The most recent news, dated May 28, 2026, is the Q2 FY2026 earnings release, which also formally details the definitive Arrangement Agreement with Allied Universal first announced on May 26, 2026. The company reported continued organic revenue growth of 15.5% to $32.0 million and Adjusted EBITDA of $1.2 million. The centerpiece of the release is the all-cash acquisition of all outstanding SSC shares by Allied Universal at $4.4075 per share. This represents a 119% premium to the May 25, 2026 closing price. Concurrently, SSC will sell its cyber security and legacy agriculture businesses (the “Carve-Out Business”) to company management in a $1.5 million buyout, and all dividend payments are suspended immediately.
This is a terminal, game-changing event for the company. The acquisition by Allied Universal, the world’s largest security company, at a 119% premium will take the company private. This event is the culmination of a multi-year trend of the company's shares trading at a significant discount to what management considered intrinsic value.

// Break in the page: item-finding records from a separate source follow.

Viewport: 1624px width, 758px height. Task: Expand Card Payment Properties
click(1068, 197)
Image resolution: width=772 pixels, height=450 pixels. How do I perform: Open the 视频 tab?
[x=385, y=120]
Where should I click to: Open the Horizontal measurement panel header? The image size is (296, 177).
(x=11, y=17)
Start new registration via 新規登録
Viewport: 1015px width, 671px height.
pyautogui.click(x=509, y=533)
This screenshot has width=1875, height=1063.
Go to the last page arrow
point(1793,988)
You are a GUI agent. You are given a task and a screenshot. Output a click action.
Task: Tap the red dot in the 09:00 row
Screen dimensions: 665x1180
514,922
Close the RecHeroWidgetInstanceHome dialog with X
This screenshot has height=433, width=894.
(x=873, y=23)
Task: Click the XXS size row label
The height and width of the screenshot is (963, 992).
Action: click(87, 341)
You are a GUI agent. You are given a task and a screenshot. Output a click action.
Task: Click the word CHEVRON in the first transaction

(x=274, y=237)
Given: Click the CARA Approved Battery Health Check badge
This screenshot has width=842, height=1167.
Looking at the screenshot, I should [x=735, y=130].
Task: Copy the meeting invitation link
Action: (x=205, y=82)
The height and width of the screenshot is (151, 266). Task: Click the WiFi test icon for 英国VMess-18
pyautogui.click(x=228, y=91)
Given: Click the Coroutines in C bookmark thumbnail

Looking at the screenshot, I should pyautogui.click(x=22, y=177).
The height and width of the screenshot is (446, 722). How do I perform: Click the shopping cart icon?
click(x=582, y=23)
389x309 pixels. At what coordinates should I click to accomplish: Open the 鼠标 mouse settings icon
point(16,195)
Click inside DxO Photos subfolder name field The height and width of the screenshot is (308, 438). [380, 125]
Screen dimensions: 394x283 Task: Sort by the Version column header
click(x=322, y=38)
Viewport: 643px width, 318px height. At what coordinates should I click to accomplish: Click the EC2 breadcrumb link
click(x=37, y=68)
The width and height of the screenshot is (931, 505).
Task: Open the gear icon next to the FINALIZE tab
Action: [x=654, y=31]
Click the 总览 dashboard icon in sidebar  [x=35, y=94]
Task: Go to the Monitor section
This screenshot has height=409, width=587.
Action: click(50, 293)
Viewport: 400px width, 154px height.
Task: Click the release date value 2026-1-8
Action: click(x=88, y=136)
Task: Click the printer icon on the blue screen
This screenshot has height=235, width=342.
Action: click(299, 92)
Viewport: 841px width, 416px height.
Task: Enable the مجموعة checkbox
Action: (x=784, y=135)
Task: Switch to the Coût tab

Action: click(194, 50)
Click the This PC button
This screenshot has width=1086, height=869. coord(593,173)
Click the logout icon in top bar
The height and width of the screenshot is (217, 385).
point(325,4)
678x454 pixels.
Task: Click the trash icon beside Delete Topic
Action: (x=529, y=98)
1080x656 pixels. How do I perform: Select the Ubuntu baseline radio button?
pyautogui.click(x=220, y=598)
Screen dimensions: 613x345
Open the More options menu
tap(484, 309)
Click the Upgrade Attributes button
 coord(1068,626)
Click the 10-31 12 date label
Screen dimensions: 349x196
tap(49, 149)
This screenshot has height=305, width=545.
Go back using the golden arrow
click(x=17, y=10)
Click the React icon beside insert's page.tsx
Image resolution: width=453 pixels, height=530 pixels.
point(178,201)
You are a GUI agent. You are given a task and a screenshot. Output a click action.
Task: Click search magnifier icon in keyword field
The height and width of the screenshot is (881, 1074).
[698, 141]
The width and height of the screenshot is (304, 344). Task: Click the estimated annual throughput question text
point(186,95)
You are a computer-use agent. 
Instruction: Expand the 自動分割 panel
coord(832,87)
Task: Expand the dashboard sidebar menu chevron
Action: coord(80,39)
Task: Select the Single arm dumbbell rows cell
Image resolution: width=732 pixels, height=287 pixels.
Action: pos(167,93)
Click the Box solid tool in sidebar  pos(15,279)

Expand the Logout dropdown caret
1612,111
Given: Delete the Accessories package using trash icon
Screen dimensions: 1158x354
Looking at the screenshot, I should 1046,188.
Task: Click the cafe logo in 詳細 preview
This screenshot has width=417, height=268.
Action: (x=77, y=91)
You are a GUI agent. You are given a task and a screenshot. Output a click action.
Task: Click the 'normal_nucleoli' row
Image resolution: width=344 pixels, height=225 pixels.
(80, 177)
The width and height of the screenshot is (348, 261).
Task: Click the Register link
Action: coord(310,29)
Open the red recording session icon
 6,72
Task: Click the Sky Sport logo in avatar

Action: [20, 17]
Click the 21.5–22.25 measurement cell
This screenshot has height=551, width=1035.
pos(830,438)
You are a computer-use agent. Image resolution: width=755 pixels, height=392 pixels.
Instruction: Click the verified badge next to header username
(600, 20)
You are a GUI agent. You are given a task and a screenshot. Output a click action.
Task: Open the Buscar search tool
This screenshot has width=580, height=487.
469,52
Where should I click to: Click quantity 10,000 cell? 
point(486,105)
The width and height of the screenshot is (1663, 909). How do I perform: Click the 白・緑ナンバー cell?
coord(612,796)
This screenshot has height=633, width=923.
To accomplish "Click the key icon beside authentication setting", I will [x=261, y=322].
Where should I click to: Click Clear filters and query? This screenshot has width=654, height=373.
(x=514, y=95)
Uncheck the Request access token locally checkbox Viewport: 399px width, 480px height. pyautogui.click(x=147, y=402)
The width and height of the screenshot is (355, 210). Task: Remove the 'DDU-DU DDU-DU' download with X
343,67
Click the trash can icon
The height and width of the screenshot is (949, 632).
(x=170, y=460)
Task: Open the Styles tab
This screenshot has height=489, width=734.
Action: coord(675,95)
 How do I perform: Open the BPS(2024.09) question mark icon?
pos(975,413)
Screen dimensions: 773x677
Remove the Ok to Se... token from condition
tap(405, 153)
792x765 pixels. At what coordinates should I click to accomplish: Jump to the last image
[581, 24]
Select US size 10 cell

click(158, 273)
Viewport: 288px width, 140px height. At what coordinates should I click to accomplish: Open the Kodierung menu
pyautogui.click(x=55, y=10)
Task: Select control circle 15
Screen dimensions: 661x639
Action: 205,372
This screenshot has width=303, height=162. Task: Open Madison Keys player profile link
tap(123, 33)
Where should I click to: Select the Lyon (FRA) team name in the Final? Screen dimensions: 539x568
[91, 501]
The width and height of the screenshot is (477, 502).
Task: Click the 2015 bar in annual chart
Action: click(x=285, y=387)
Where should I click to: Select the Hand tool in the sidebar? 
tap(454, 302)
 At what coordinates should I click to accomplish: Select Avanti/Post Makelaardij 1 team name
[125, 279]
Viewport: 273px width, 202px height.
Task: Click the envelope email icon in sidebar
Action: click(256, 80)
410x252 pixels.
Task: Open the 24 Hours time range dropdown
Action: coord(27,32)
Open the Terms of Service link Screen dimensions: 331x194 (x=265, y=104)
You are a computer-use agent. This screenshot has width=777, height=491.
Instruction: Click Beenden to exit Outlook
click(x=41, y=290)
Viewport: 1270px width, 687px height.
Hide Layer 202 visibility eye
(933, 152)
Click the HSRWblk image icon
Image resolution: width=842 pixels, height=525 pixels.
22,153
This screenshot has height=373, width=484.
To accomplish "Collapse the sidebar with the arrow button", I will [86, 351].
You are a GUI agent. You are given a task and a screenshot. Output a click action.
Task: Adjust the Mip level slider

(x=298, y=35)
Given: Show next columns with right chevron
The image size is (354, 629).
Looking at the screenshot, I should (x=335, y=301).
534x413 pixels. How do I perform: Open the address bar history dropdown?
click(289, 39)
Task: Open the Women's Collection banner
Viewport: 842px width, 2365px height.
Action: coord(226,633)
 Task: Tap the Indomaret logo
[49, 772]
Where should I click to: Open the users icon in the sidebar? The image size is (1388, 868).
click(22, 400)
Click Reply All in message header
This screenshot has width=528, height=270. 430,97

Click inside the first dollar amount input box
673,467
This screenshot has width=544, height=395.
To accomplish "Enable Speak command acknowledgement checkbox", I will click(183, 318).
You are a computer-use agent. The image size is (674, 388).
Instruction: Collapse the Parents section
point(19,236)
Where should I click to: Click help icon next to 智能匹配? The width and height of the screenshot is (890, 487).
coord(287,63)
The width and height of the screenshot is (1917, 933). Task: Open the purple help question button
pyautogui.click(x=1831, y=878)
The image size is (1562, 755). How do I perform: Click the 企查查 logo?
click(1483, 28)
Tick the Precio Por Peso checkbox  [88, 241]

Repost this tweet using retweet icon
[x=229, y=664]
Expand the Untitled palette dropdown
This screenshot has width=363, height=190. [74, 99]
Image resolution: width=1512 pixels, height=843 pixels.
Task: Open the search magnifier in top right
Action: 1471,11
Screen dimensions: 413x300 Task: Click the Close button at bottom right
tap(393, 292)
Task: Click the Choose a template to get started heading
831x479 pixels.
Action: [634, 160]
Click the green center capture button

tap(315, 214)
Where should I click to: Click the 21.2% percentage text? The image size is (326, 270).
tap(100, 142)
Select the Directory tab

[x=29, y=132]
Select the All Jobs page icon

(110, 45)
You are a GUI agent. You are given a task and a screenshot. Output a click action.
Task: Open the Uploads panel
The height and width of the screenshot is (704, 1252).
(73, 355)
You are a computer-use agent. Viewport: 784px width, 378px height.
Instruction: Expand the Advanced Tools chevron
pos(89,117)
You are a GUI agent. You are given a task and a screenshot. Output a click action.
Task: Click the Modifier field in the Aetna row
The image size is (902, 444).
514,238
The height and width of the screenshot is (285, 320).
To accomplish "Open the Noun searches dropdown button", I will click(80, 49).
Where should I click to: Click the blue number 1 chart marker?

- Historical Context and Management's Stated Frustration: A review of historical news shows management’s long-standing concern about undervaluation. The December 2025 announcement of the intention to renew the Normal Course Issuer Bid (NCIB) explicitly stated management’s belief that shares were "trading below intrinsic value." This was not a one-off; the company had been consistently buying back shares for years.
- Inability to Surface Value Organically: Despite reporting record revenues (Q1 FY2026 revenue up 14.7%) and being debt-free, the stock price languished. From a 52-week high of $2.74 in November 2025, the stock steadily declined to a low of $1.88 in March 2026. The strong operational updates and profitable quarters failed to gain any traction in the market.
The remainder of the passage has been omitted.